Saturday, November 3, 2012

Lack of Leadership


From a book review of The Generals by Thomas Rick in the Wall Street Journal, October 29, 2012


"It is Mr. Ricks's contention - this is a highly contentious book - that American postwar generalship has been severely sub standard not just in recent years but for much of the six decades separating Dwight Eisenhower from David Petraeus."


I agree with this contention, but extend it to the whole realm of American political leadership since, oh say, Dwight Eisenhower, who seemed to understand what the concept, president of all the people, was about. I can't say that about any subsequent president. The only one who could get things done in Washington was Lyndon Johnson, who was ridiculed, mocked and scorned, not only for his Texas rural affectations, but also for the entry into the Vietnamese civil war, which had erupted in 1946 and continued. Yet he didn't want to enter that war, documents now show. He found he could appease the Republican right wing with anything other than war. This same right wing savaged the Democratic Party in the early Fifties for "losing" China to the Communists. Lyndon Johnson, an able man. John F. Kennedy, a handsome popular leader who didn't get much done. Richard Nixon, he who was described as "complex", a euphemism for neurotic. Jimmy Carter, who tried to tell the truth many times, but the country laughed at him. In 1979 he warned about our dependence on foreign oil. Fast forward to 1012: our Middle East policy is little more than maintaining political stability in order to maintain the stable flow of oil. Ronald Reagan, the apostle of the Right, who did little except spend money without raising taxes. Our first trillion dollar budget occured on his watch along with the first negative balance of payments. George H.W. Bush, nothing need be said. Bill Clinton, articulate, glib, bright, but not a great leader. Then we have George W. Bush, a well-meaning but rather stupid man who started two wars and did not want to burden the electorate by paying for them.

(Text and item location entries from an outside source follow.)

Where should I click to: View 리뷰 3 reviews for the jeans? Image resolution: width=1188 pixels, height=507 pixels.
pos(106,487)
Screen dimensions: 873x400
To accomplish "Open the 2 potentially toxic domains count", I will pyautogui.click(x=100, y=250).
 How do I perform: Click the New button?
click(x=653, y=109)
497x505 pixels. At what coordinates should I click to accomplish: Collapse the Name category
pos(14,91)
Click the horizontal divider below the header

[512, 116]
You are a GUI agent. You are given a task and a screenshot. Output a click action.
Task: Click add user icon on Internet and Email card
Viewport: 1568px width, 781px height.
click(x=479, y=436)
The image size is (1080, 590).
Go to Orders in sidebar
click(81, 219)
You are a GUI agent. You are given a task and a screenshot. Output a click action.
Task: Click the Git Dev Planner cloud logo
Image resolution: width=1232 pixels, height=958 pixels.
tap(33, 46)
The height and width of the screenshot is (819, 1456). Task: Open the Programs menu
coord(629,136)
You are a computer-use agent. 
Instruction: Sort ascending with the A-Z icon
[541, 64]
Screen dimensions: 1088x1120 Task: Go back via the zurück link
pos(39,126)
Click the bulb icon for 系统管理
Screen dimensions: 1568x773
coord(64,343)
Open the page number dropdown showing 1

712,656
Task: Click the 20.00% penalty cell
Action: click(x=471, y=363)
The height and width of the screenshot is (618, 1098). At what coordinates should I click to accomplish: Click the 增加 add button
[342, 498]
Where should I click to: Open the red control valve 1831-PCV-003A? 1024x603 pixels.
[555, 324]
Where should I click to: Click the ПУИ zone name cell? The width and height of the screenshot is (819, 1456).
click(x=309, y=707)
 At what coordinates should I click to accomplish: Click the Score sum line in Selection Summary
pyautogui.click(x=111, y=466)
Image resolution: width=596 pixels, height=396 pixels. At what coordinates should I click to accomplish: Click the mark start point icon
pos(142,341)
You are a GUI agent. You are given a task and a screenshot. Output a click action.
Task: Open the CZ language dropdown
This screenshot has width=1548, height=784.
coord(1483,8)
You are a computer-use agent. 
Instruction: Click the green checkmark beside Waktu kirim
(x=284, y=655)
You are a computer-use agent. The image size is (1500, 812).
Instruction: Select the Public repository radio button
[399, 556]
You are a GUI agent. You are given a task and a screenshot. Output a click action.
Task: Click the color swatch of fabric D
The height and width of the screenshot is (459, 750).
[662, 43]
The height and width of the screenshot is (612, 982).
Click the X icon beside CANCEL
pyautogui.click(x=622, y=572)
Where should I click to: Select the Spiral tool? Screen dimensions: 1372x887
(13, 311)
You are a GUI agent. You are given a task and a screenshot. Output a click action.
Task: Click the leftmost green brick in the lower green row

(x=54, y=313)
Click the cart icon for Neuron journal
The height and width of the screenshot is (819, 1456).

These men have been our leaders since 1960. No one can claim that they were great, far-seeing, or particularly gifted. In fact the Bushes come across as less than mediocre.


Many historians, from Gregory of Tours to Edward Gibbon to Michael Grant, have speculated about why the Roman Empire, so powerful, so efficient, so rich, finally dissolved in the early fifth century. Its passing resembled the slow death of great animal, the outer parts first succumbing followed by the stopping of the heart. But a great nineteenth century German historian, Theodor Mommsen, claimed that the end of the empire came surely but slowly because of what he called the "Ausrottung des Besten", basically the extermination of the best of the Romans, those who could have provided leadership and guidance through difficult times. These sorts of leaders ceased to appear in Roman political life, and the Roman state began to be less able to handle the crises that befell it.

Perhaps this is happening in our time too.